→ **Problem to solve**
Nothing may differ between your reply and the listing that follows.

→ **Information shown**
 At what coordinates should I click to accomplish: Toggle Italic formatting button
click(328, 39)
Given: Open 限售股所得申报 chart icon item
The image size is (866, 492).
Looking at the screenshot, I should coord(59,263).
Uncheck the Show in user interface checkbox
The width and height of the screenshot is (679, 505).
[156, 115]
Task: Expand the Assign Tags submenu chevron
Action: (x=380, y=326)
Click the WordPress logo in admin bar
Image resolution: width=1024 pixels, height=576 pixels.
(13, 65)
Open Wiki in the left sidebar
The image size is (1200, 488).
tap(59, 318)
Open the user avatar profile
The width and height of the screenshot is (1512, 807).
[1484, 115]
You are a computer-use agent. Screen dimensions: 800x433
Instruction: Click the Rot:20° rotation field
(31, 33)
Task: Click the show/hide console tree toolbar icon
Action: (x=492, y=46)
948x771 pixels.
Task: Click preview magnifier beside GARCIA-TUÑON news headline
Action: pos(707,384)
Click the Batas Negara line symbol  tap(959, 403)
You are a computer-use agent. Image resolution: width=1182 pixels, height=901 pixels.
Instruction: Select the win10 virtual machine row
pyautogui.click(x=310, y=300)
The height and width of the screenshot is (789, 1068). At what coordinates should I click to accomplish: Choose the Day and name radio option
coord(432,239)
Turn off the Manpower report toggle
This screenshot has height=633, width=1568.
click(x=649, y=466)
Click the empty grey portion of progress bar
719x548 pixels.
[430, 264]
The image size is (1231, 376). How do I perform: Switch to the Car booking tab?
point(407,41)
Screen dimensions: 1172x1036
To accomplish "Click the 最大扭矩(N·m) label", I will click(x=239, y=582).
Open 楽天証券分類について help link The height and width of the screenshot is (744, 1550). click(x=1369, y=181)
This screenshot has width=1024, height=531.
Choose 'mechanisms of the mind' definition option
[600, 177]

→ **Output**
 At what coordinates should I click to accomplish: Toggle Italic formatting button
click(328, 39)
Given: Open 限售股所得申报 chart icon item
The image size is (866, 492).
Looking at the screenshot, I should coord(59,263).
Uncheck the Show in user interface checkbox
The width and height of the screenshot is (679, 505).
[156, 115]
Task: Expand the Assign Tags submenu chevron
Action: (x=380, y=326)
Click the WordPress logo in admin bar
Image resolution: width=1024 pixels, height=576 pixels.
(13, 65)
Open Wiki in the left sidebar
The image size is (1200, 488).
tap(59, 318)
Open the user avatar profile
The width and height of the screenshot is (1512, 807).
[1484, 115]
You are a computer-use agent. Screen dimensions: 800x433
Instruction: Click the Rot:20° rotation field
(31, 33)
Task: Click the show/hide console tree toolbar icon
Action: (x=492, y=46)
948x771 pixels.
Task: Click preview magnifier beside GARCIA-TUÑON news headline
Action: pos(707,384)
Click the Batas Negara line symbol  tap(959, 403)
You are a computer-use agent. Image resolution: width=1182 pixels, height=901 pixels.
Instruction: Select the win10 virtual machine row
pyautogui.click(x=310, y=300)
The height and width of the screenshot is (789, 1068). At what coordinates should I click to accomplish: Choose the Day and name radio option
coord(432,239)
Turn off the Manpower report toggle
This screenshot has height=633, width=1568.
click(x=649, y=466)
Click the empty grey portion of progress bar
719x548 pixels.
[430, 264]
The image size is (1231, 376). How do I perform: Switch to the Car booking tab?
point(407,41)
Screen dimensions: 1172x1036
To accomplish "Click the 最大扭矩(N·m) label", I will click(x=239, y=582).
Open 楽天証券分類について help link The height and width of the screenshot is (744, 1550). click(x=1369, y=181)
This screenshot has width=1024, height=531.
Choose 'mechanisms of the mind' definition option
[600, 177]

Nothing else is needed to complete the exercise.